[Django]-Where does the "page" GET parameter come from?

3👍

When there are no parameters in the request (when you hit http://localhost:8000 directly), the value of page will be None. That is the default behaviour of request.GET.get() when it can’t find the key you’re asking for – the same as a normal Python dictionary (because GET extends it).

# page will be None
page = request.GET.get("page")

This means that None is passed to paginator.page():

try:
    # Passing None here
    posts = paginator.page(page)
except PageNotAnInteger:

Which likely means (although we can’t see the code of paginagor) that a PageNotAnInteger exception is raised, and thus a value of 1 is passed to paginagor.page():

try:
    posts = paginator.page(page)  # Raises PageNotAnInteger because None passed
except PageNotAnInteger:
    # Posts are retrieved for page 1
    posts = paginator.page(1)

The posts from the above call, and the value of page (still None) are then passed to the template.

return render(request, "post/list.html", {"page": page, "posts": posts});

The template list.html then iterates the posts and displays them.

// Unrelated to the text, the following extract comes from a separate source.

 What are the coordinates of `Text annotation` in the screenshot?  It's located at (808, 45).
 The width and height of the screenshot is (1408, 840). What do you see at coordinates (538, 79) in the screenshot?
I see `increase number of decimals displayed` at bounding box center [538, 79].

Rather confusingly, when the pagination.html template is included, it defines a context variable called page to the current value of posts:

<!-- Pass the value of posts using a variable name of page -->
{% include "pagination.html" with page=posts %}

So the places where the pagination.html template refers to page, it is actually using the value of posts.

<!-- Really posts.number and posts.paginator.num_pages -->
Page {{ page.number }} of {{ page.paginator.num_pages }}

Hope that helps to explain things.

One other thing, you don’t need to add a semi-colon to the end of every line in Python.